Native Apache Arrow for the BEAM: IPC streaming, Arrow Flight, and ADBC database bindings. Column data lives in Rust buffers; Elixir holds lightweight opaque handles. Precompiled NIFs for Linux, macOS, and Windows — no Rust required to use.
- Why ExArrow was built
- What it brings to the Elixir ecosystem
- How ExArrow differs from Explorer, Nx, ADBC, and ExZarr
- Where ExArrow fits
- What this enables
- Requirements
- Installation
- Quick start
- Livebook tutorials
- IPC: stream and file
- Arrow Flight: client and server
- ADBC: database to Arrow streams
- Using ExArrow with Explorer
- Use case examples
- Benchmarks
- Documentation
- Development
- Roadmap
- FAQ
- License
The Arrow ecosystem has become the de-facto interchange standard for columnar data. Python, R, Rust, Java, Go, and C++ all speak Arrow natively. Data warehouses, query engines, stream processors, ML frameworks, and databases expose Arrow Flight endpoints or ADBC interfaces. The BEAM had no first-class way to participate in this ecosystem.
ExArrow was written to fill that gap. It gives Elixir and Erlang applications the same low-level, zero-copy Arrow primitives that the rest of the ecosystem already takes for granted — without requiring callers to understand NIF memory management, dirty schedulers, or the Arrow C Data Interface.
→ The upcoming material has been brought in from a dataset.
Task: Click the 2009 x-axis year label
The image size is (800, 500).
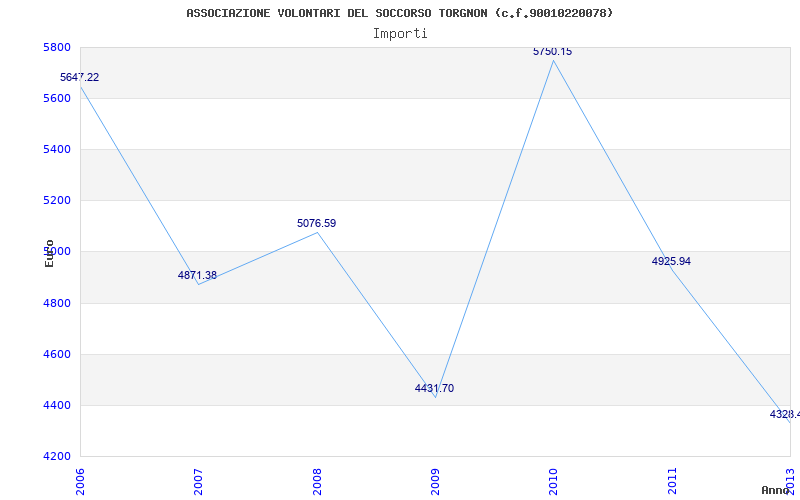Action: (435, 481)
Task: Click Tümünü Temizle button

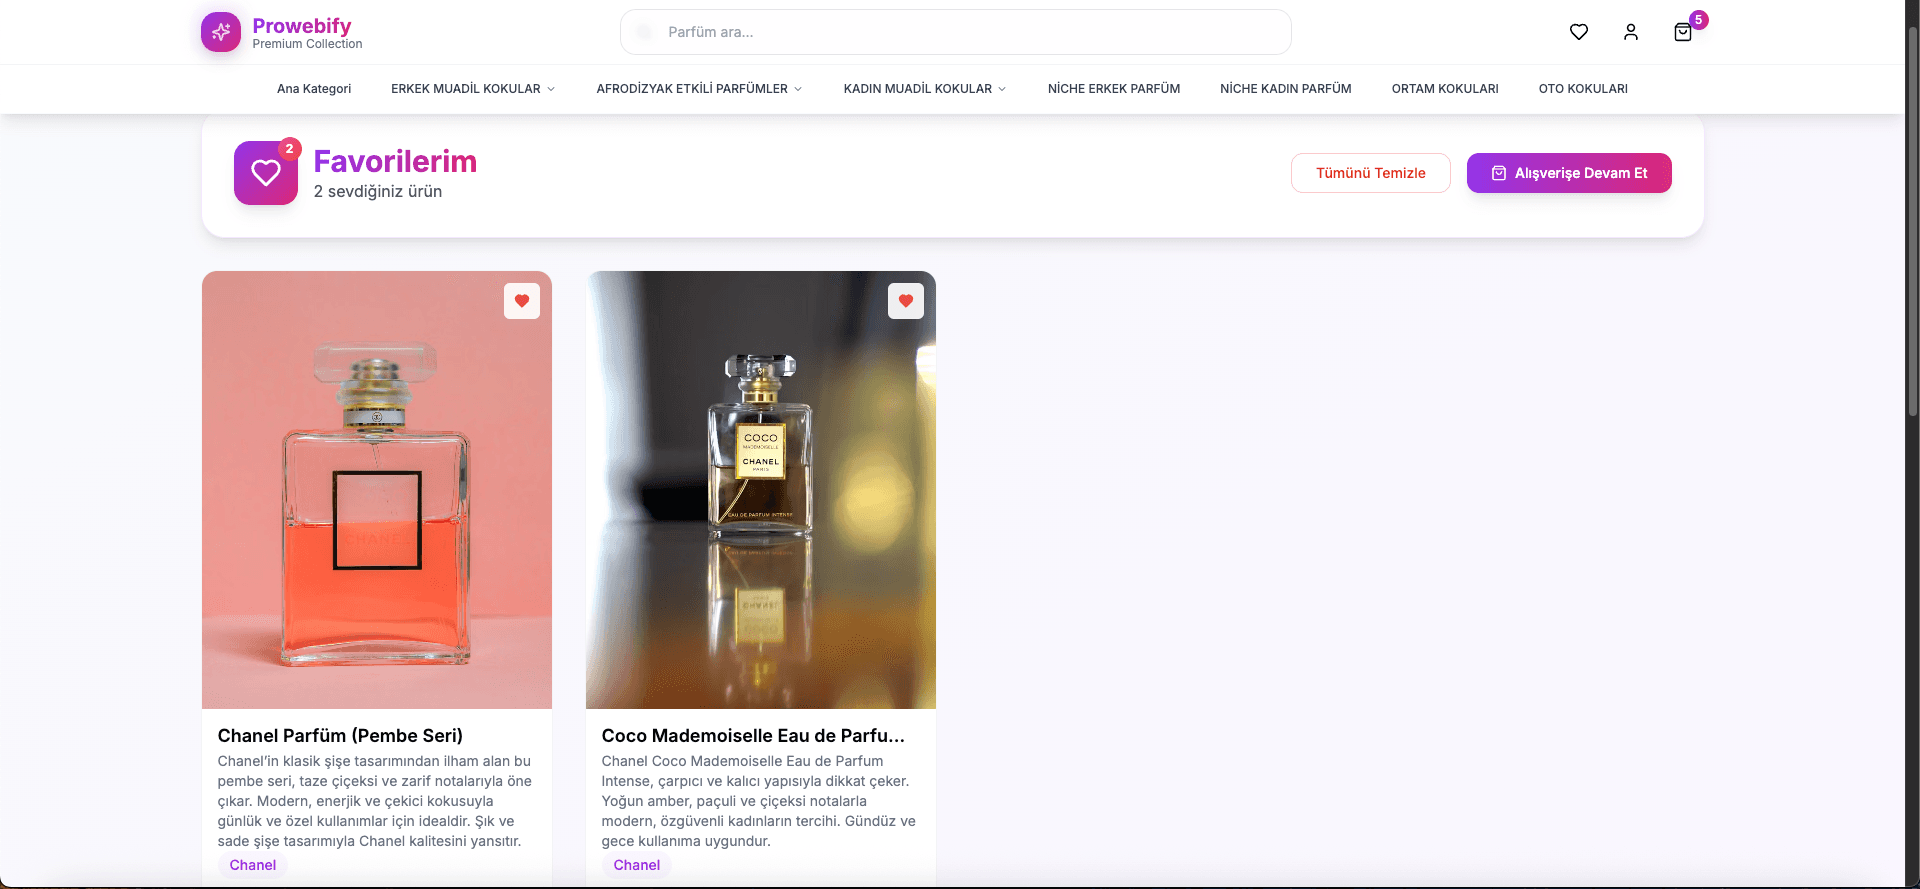Action: pos(1371,173)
The design goal is intentionally narrow: be the reliable Arrow transport and interchange layer for the BEAM, and let other libraries (Explorer, Nx, etc.) do the analysis on top of it.
Prior to ExArrow, an Elixir application that needed to exchange data with a Flight server, query a database via ADBC, or read/write an Arrow IPC file had three options: shell out to Python, implement the protocol manually in Elixir (row-by-row, with all the copying that entails), or simply not do it.
ExArrow adds:
- IPC reading and writing — Arrow stream and file formats, from binary or a file path, in both directions. Read a file produced by PyArrow, DuckDB, or Pandas; write a file for the same consumers. No format conversion needed.
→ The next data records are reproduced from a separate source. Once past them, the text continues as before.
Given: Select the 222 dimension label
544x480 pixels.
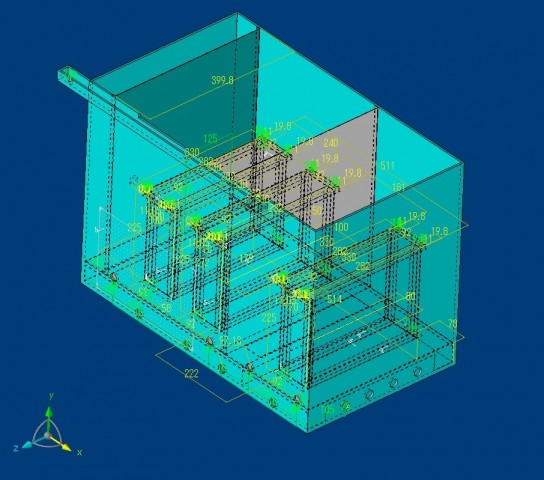Looking at the screenshot, I should pyautogui.click(x=191, y=374).
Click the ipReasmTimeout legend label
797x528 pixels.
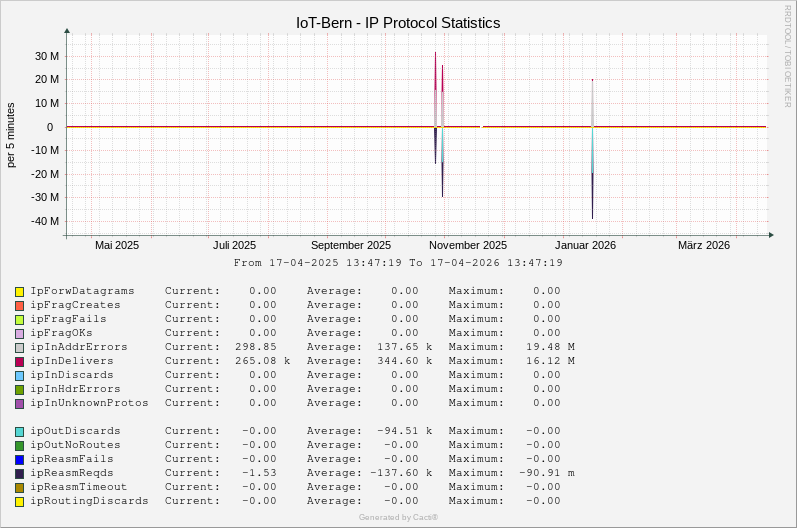(x=79, y=487)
- Arrow Flight client and server — Connect to Dremio, InfluxDB IOx, Snowflake Flight endpoints, or any custom Flight service. Run an in-process echo server for testing. Transfer Arrow streams over gRPC with one API call.
- ADBC database connectivity — Execute SQL against any ADBC-compatible database (SQLite, PostgreSQL, DuckDB, BigQuery, Snowflake, and more) and receive the results as a lazy Arrow stream — never materialising rows into BEAM terms unless you ask for them.
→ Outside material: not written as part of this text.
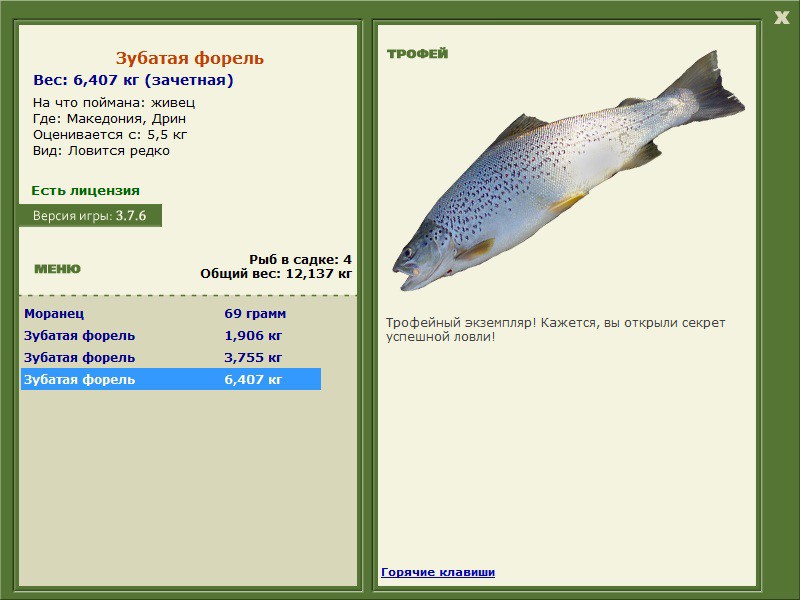Click the Вес: 6,407 кг (зачетная) line

133,80
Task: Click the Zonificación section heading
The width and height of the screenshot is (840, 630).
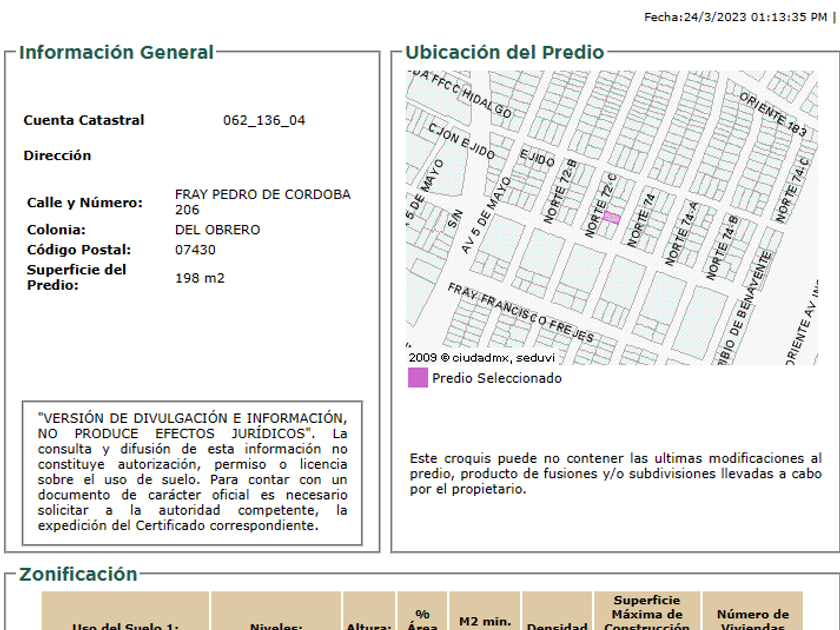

- Zero-copy streaming — Column buffers are allocated once in Rust and held there until consumed. The BEAM scheduler is never stalled on large copies. Dirty NIF schedulers are used for blocking I/O.
- A uniform stream abstraction —
ExArrow.Streamworks identically for IPC, Flight, and ADBC results. Code that processes batches does not know or care where the data came from.
These libraries are complementary, not competing. Each has a distinct role.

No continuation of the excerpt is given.